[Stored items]
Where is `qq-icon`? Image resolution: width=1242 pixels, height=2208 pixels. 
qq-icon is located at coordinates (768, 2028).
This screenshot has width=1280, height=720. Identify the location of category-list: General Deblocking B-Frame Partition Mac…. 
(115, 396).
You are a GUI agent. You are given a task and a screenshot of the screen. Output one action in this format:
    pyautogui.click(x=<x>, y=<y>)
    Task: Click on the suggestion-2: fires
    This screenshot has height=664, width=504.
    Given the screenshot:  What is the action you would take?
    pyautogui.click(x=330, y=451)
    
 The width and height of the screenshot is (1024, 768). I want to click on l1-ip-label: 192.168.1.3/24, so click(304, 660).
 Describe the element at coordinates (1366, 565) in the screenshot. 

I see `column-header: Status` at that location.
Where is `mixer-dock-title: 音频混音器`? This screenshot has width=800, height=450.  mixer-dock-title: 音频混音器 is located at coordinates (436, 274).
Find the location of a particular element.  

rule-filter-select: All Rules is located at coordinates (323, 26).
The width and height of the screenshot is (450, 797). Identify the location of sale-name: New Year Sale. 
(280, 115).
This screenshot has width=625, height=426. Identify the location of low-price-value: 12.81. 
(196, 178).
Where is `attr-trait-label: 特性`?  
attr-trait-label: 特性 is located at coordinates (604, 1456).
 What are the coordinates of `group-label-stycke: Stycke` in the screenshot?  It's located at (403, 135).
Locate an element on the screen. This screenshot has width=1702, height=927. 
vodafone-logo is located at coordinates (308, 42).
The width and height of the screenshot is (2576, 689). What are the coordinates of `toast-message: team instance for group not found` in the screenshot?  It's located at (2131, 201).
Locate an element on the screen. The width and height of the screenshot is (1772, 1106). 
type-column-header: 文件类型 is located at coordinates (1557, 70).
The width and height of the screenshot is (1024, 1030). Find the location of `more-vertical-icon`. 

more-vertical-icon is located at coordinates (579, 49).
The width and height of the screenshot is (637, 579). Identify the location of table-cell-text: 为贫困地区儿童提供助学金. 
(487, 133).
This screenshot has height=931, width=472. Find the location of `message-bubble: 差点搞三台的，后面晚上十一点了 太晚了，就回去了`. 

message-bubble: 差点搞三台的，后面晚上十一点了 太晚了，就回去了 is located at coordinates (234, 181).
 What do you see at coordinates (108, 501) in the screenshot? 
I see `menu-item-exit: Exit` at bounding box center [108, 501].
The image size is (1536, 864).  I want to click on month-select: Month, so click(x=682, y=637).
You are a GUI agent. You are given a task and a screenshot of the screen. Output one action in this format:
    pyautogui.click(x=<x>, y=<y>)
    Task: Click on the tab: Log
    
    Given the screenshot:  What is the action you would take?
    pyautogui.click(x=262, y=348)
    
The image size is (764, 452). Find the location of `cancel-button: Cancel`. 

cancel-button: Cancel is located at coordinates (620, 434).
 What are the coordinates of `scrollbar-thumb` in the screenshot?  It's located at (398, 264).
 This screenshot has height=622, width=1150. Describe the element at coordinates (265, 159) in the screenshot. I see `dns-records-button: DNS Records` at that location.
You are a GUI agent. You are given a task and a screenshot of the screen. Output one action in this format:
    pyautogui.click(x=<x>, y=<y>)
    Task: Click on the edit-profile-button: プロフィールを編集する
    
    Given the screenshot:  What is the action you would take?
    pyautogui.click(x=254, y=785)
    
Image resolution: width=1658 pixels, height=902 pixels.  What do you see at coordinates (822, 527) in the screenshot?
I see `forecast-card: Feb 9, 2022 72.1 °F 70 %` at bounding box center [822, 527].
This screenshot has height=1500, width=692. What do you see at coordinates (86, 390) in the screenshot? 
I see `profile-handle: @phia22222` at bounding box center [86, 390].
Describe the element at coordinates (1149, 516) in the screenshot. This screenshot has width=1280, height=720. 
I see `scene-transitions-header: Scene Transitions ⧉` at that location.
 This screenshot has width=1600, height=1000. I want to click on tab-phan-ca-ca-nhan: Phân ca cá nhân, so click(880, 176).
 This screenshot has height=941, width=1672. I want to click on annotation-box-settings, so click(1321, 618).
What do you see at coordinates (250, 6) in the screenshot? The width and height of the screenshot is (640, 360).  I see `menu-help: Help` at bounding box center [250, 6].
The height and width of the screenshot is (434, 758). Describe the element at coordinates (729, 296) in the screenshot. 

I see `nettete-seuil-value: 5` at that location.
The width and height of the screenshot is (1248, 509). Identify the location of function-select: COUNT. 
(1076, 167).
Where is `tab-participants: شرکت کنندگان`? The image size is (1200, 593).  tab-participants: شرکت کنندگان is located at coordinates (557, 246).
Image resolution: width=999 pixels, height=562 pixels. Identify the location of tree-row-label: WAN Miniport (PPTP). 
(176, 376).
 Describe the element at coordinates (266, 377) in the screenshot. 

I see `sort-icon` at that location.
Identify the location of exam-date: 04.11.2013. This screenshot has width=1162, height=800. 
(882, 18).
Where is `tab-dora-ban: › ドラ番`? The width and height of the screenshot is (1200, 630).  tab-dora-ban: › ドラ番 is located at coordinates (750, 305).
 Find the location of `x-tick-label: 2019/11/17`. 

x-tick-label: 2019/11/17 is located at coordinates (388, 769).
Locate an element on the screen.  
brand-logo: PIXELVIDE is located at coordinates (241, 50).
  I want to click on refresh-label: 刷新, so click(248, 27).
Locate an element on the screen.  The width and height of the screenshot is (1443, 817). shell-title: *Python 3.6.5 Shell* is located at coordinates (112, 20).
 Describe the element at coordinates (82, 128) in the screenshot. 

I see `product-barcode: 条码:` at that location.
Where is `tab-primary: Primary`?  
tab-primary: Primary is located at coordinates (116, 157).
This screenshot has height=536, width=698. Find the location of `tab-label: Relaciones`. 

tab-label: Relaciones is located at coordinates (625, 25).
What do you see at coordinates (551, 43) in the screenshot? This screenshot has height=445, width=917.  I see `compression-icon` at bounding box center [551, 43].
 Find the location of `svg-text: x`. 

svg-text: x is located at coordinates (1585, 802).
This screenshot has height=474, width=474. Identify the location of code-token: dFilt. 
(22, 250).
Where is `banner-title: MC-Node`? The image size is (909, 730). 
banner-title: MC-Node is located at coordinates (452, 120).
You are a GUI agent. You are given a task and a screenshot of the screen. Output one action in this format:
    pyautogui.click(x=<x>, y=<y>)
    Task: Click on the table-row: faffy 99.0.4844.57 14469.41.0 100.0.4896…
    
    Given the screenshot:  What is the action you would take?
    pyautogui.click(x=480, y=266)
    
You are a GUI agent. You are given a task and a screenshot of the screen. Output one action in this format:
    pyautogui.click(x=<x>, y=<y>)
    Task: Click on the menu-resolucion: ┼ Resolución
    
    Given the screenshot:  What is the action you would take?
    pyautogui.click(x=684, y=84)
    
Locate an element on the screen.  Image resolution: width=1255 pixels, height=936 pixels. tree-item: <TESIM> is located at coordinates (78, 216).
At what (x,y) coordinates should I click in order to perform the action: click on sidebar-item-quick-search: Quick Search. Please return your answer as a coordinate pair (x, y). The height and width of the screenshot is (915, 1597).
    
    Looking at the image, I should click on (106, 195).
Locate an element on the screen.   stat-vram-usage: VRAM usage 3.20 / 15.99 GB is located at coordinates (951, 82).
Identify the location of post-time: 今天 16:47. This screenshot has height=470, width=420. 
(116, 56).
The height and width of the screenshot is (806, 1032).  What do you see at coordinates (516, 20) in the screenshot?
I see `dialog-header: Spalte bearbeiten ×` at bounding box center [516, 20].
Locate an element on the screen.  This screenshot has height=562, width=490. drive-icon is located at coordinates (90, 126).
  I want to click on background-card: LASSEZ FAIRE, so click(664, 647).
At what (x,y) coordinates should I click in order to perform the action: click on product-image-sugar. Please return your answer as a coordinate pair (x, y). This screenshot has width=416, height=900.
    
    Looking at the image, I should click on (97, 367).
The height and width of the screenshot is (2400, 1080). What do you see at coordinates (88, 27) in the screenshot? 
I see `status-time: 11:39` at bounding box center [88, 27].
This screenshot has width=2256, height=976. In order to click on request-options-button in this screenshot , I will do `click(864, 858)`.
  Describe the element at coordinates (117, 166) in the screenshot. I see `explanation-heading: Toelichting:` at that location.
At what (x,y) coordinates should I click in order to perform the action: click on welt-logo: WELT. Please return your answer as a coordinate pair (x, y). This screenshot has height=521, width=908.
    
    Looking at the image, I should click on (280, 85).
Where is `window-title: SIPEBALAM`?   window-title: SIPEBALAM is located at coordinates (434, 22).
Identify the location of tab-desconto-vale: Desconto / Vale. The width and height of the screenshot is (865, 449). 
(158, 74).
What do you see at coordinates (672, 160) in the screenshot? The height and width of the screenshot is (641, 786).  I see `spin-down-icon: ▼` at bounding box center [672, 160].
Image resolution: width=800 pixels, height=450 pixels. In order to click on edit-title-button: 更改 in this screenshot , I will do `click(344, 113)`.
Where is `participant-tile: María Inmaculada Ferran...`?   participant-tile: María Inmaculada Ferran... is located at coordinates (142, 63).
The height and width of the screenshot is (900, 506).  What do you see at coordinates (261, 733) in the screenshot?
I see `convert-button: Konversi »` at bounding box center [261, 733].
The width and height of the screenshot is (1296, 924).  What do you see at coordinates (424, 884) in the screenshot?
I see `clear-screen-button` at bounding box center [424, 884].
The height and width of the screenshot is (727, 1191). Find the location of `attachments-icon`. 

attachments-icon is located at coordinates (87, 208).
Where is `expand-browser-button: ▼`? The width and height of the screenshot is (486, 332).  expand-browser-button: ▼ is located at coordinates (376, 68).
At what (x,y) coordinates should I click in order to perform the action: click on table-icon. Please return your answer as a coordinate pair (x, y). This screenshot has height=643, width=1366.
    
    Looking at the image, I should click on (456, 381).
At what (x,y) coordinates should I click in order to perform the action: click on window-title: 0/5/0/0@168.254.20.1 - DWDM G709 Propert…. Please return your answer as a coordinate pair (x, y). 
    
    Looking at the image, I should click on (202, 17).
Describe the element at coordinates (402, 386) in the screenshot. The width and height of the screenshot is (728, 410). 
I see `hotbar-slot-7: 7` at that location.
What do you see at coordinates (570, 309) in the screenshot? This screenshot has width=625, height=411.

» **WORK TASK**:
Copy everything from the line containing "What do you see at coordinates (108, 501)" down to the line containing "pyautogui.click(x=262, y=348)", substituting "screen agent" for "GUI agent" and leaving every other word unchanged.

» **EXPECTED OUTPUT**:
 What do you see at coordinates (108, 501) in the screenshot? 
I see `menu-item-exit: Exit` at bounding box center [108, 501].
The image size is (1536, 864).  I want to click on month-select: Month, so click(x=682, y=637).
You are a screen agent. You are given a task and a screenshot of the screen. Output one action in this format:
    pyautogui.click(x=<x>, y=<y>)
    Task: Click on the tab: Log
    
    Given the screenshot:  What is the action you would take?
    pyautogui.click(x=262, y=348)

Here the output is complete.